Amnesty slams Australian refugee centres

2012-02-23 11:00
Sydney - Rights group Amnesty International on Thursday called for the closure of Australia's remote and isolated refugee detention centres where it said suicide and self-harm were a "fact of life".

Amnesty said Australia should limit the locking up of asylum-seekers arriving by boat to 30 days and expedite the release of those already in detention into the community, particularly families and minors.

The recommendations follow 11 days of fact-finding visits to detainees held under Australia's long-standing mandatory detention policy for boatpeople in sometimes far-flung compounds on islands and in the desert.

"After speaking with countless asylum-seekers whose mental health has been destroyed by this system, it is morally reprehensible that this policy has continued for so long," said Graham Thom, Amnesty's refugee spokesperson.

"Across every facility we visited what was evident was the stress caused by prolonged detention, and the uncertainty which continues to traumatise innocent people who are still waiting behind fences."

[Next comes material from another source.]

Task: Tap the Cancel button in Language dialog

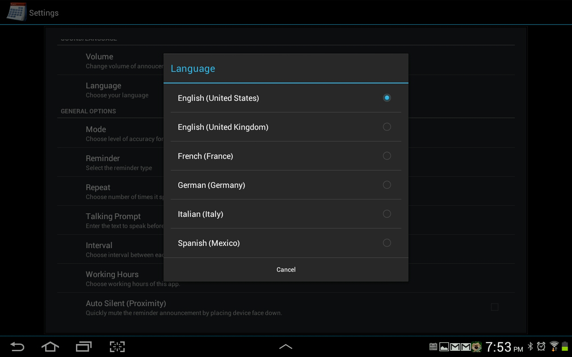Action: coord(286,270)
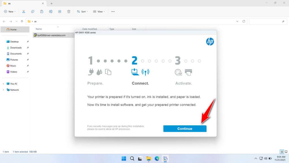Select the Cut icon in Explorer toolbar
Image resolution: width=289 pixels, height=163 pixels.
point(24,11)
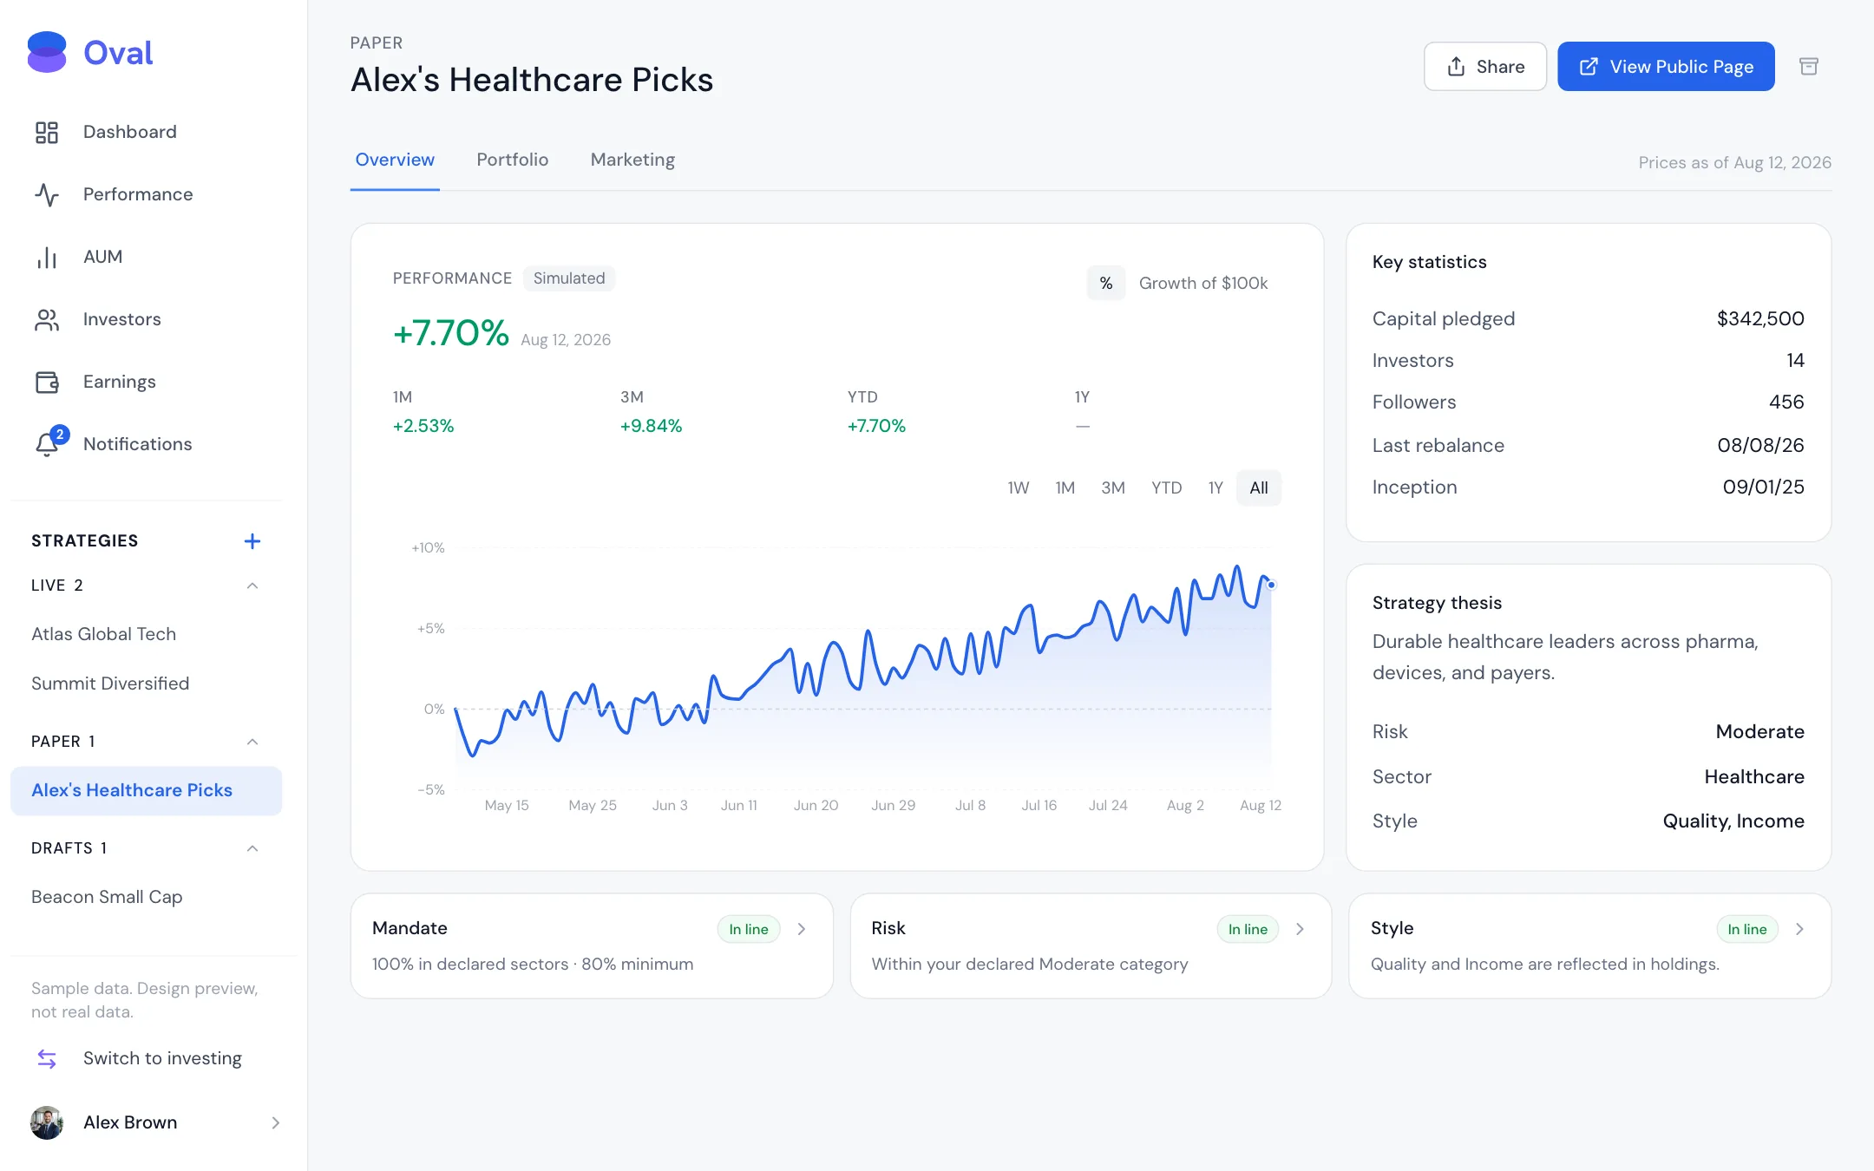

Thom said there was a "striking contrast" between those who had only been held for a few months and those who had spent more than three years in immigration detention waiting for their asylum claims to be resolved.

Failed policy

The use of sleeping tablets was widespread and Amnesty's interim report said "self-harm and attempted suicides were talked about as a fact of life" among those who had been held for long periods.

"The indefinite and prolonged detention of asylum-seekers in Australia is a failed policy that contravenes human rights standards," the report said.

Amnesty visited nine major detention sites last month across Australia's major cities and at Curtin in the remote desert, and Christmas Island, thousands of kilometres offshore.

It interviewed hundreds of inmates, staff and other officials, and said there were "systemic issues", including confusion about detainees' rights and legal status which led to generalised anxiety and depression.

"Many asylum-seekers interviewed reported feeling like they needed medication to make it through each day," Amnesty said.

Amnesty called for remote and isolated centres to be shut down as soon as possible and the implementation of a 30-day limit on detention "so that all asylum-seekers are moved into the community" once initial checks are done.

Improved conditions

"Significant" improvements needed to be made to ensure detainees remained connected to the outside world, and as many as practicable should be released into the community.

A spokesperson for Immigration Minister Chris Bowen said the government "does want to see fewer people in detention, and we believe that they should remain in detention for as little time as possible".

About 3 600 children, families and vulnerable people had been moved out of detention in the past 16 months, he added.

"Amnesty International has acknowledged markedly improved conditions during recent visits to Australia's detention centres," Bowen's spokesperson said.

"The government is always working to improve the conditions of detention and we continue to move people into community-based arrangements wherever possible."